April 28, 2011 (WASHINGTON, D.C.) – The families and friends of Americans killed at work will unite tomorrow to remember those who have fallen and recommit themselves to strengthening protections for those who are still on the job as communities around the country commemorate Workers Memorial Day.
 
“This is a day of remembrance,” Tom O’Connor, the Executive Director of the National Council for Occupational Safety and Health, said, “but that does not mean that we are looking backward. On the contrary, we are focused firmly on the future, knowing that we can – and must – do better as a nation to protect the health and welfare of the American workers who represent the backbone of our economy.”
 
This year marks the 40th anniversary of the effective date of the Occupational Safety and Health Act, which was signed into law by then-President Richard Nixon. The Act created the Occupational Safety and Health Administration (OSHA) to set and enforce workplace safety standards.
 
Since the agency’s creation, the lives of more than 430,000 workers have been saved and the on-the-job fatality rate has been cut by nearly 82 percent, according to statistics compiled by the National Safety Council and the Bureau of Labor Statistics.
 
O’Connor noted, though, that many workers remain in serious danger and that OSHA is one of the few – if not the only – federal agency that has not been seriously retooled in an effort to keep pace with changing workplace conditions.
 
“We had some very high profile, very deadly workplace disasters in 2010,” O’Connor said. “The Upper Big Branch explosion at the Massey-owned mine killed 29 miners and the Deepwater Horizon explosion in the Gulf of Mexico killed 11 workers and triggered one of the worst environmental disasters this nation has ever seen yet Congress has done nothing to ensure that disasters of this magnitude do not occur again. More importantly, literally thousands of workers died last year on the job in accidents that you never heard about because they never made the headlines.”
 
It is time, O’Connor said, for Congress to set aside political differences and come together in support of legislation that will strengthen OSHA and improve the lives of American workers.
 
Specifically, O’Connor called for:
 
·         Stronger penalties for employers who continually disregard the health and welfare of their workers in favor of the bottom line.

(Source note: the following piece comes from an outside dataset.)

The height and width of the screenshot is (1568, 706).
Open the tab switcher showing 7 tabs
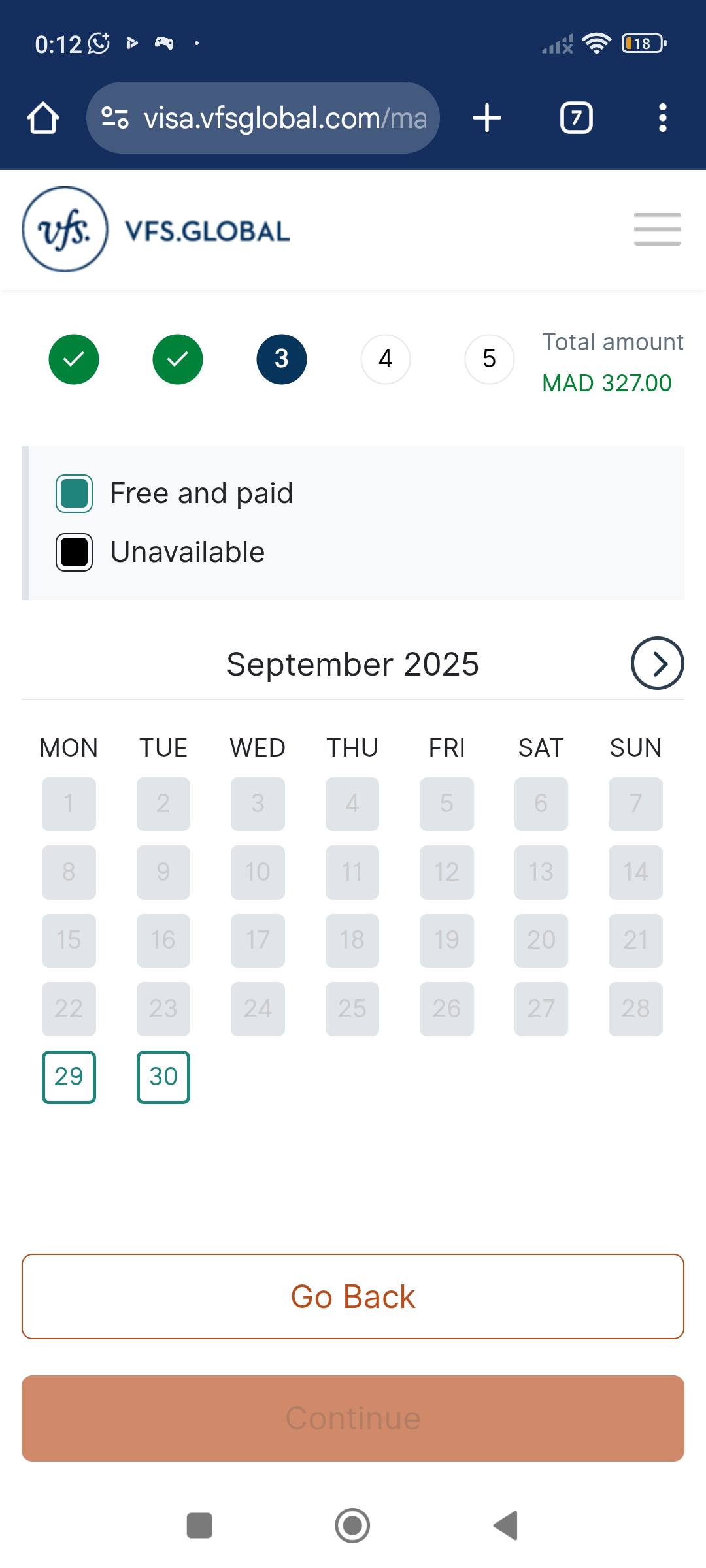pos(577,118)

·         Beefed up whistleblower protections, so that workers who know about hazardous conditions on the job will know that they can speak up without fear of losing their jobs.

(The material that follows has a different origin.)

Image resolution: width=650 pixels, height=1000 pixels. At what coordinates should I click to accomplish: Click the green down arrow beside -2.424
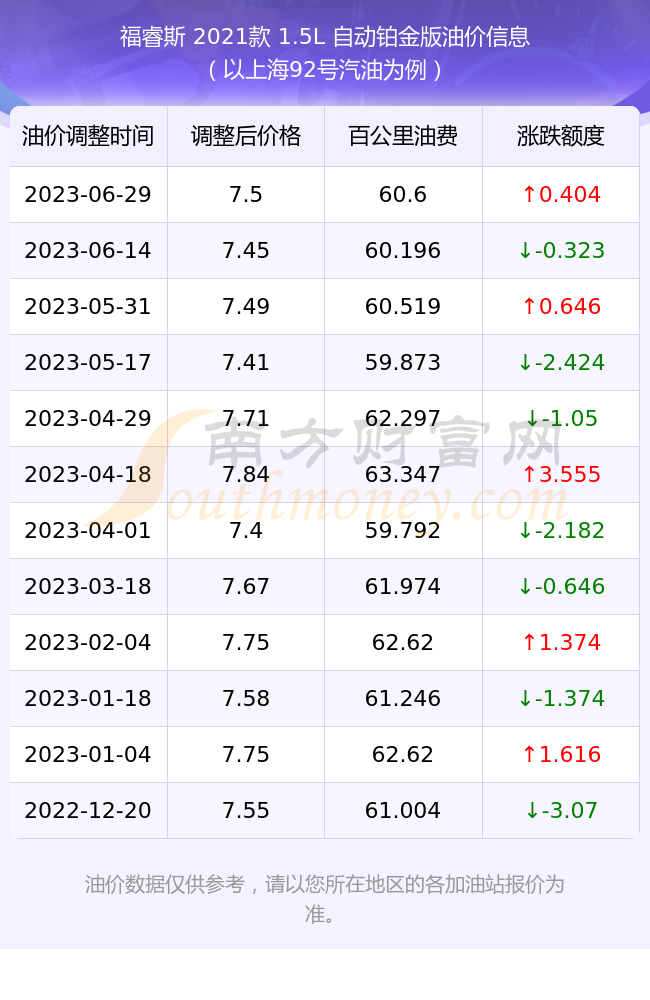click(525, 363)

·         Extending OSHA protections to the millions of workers who currently are not covered by the law.
 
“The Occupational Safety and Health Act is significantly out of date,” O’Connor said, “and OSHA is doing its best to police a 21st-century workplace with 20th-century tools, but it is hopelessly overmatched. If we have learned anything from the deaths of the people we are remembering today, it is this: American workers should not have to risk their lives to earn a living.”
 
To see a complete list of Workers Memorial Day events taking place around the nation, click here: http://weeklytoll.blogspot.com/p/workers-memorial-day-2011.html.
 
The National Council for Occupational Safety and Health is a federation of local and statewide organizations; a private, non-profit coalition of labor unions, health and technical professionals, and others interested in promoting and advocating for worker health and safety.